> TASK DESCRIPTION: Print the listing below a second time, exactly, and omit its images.

------------------------------------------------------------

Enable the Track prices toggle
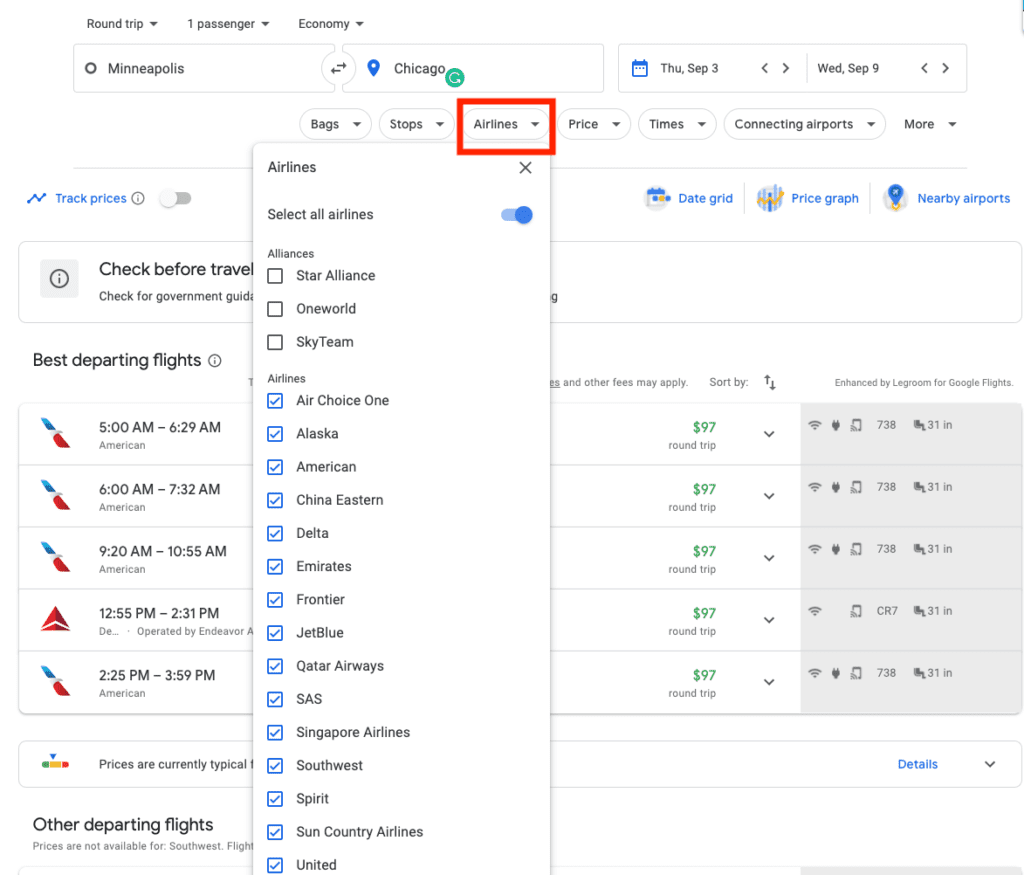This screenshot has width=1024, height=875. coord(176,198)
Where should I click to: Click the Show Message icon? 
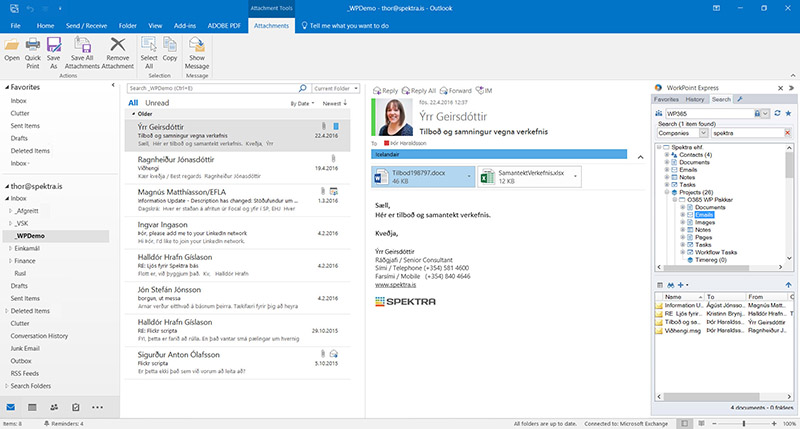tap(197, 50)
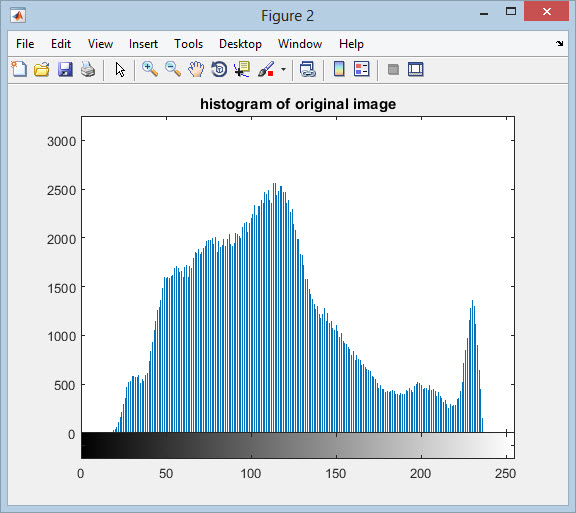This screenshot has height=513, width=576.
Task: Choose the Data Cursor tool
Action: (242, 69)
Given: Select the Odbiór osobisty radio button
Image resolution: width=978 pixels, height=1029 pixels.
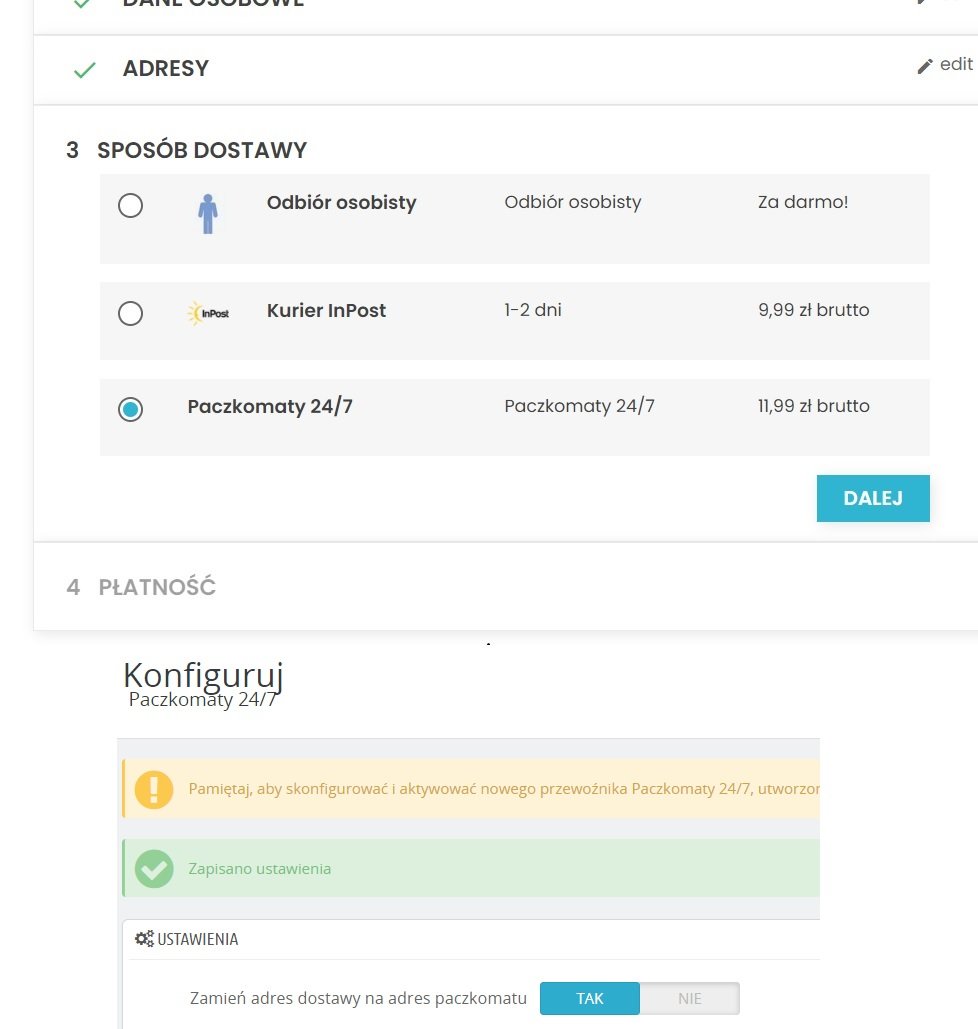Looking at the screenshot, I should tap(130, 206).
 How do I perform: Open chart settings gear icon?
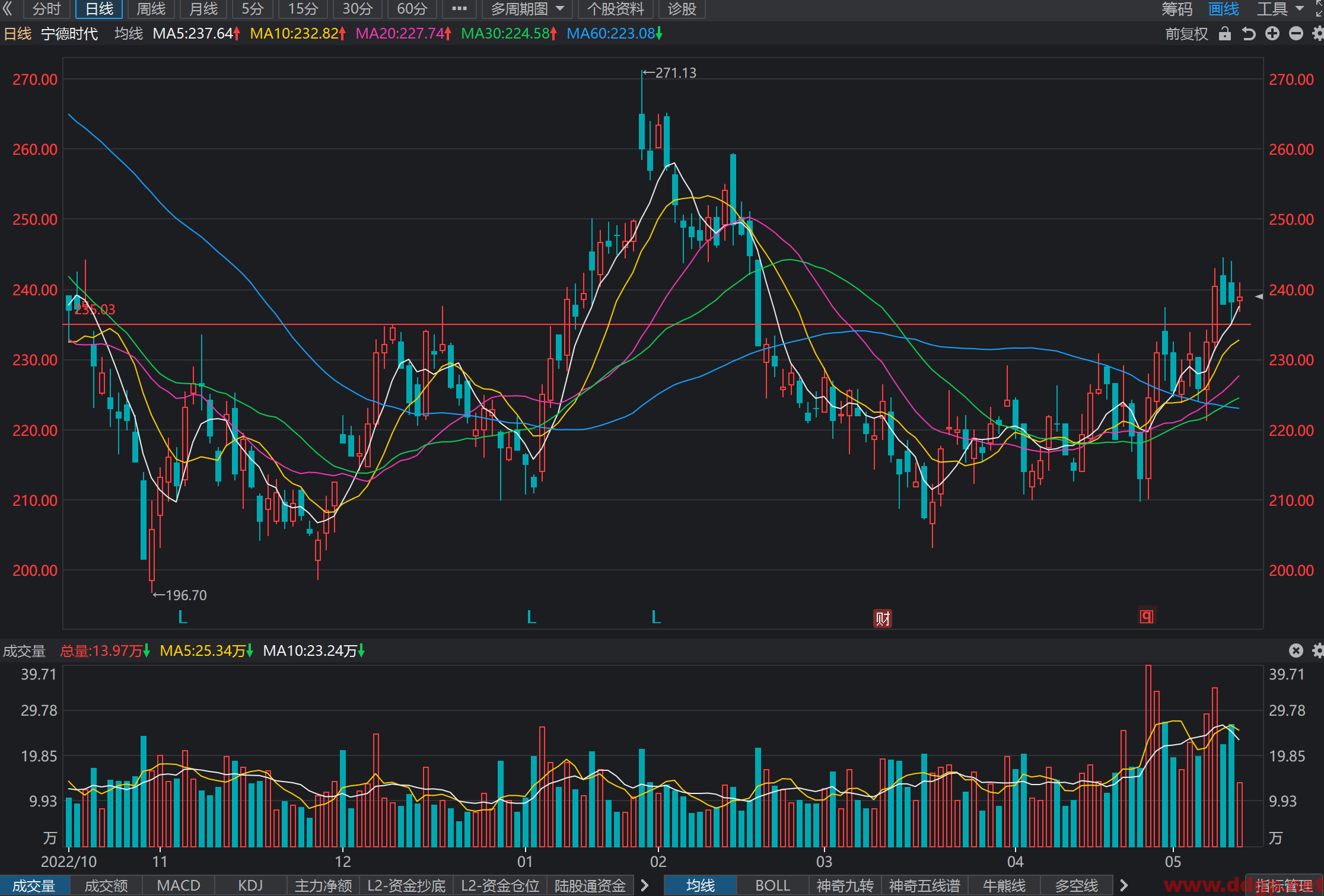(1318, 34)
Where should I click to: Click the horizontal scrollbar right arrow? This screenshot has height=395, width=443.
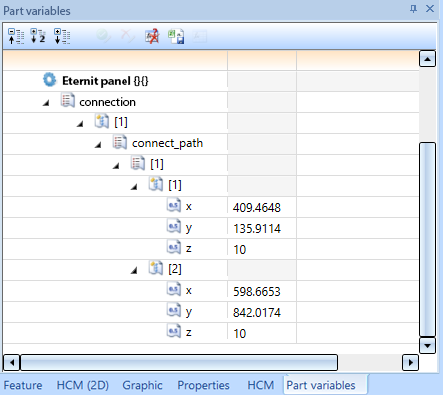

------------------------------------------------------------

> RESPONSE:
Enable the Track prices toggle
This screenshot has width=1024, height=875. coord(176,198)
Where should I click to: Click the Show Message icon? 
tap(197, 50)
This screenshot has height=513, width=576.
Task: Choose the Data Cursor tool
Action: (242, 69)
Given: Select the Odbiór osobisty radio button
Image resolution: width=978 pixels, height=1029 pixels.
Looking at the screenshot, I should tap(130, 206).
 How do I perform: Open chart settings gear icon?
(1318, 34)
Where should I click to: Click the horizontal scrollbar right arrow? This screenshot has height=395, width=443.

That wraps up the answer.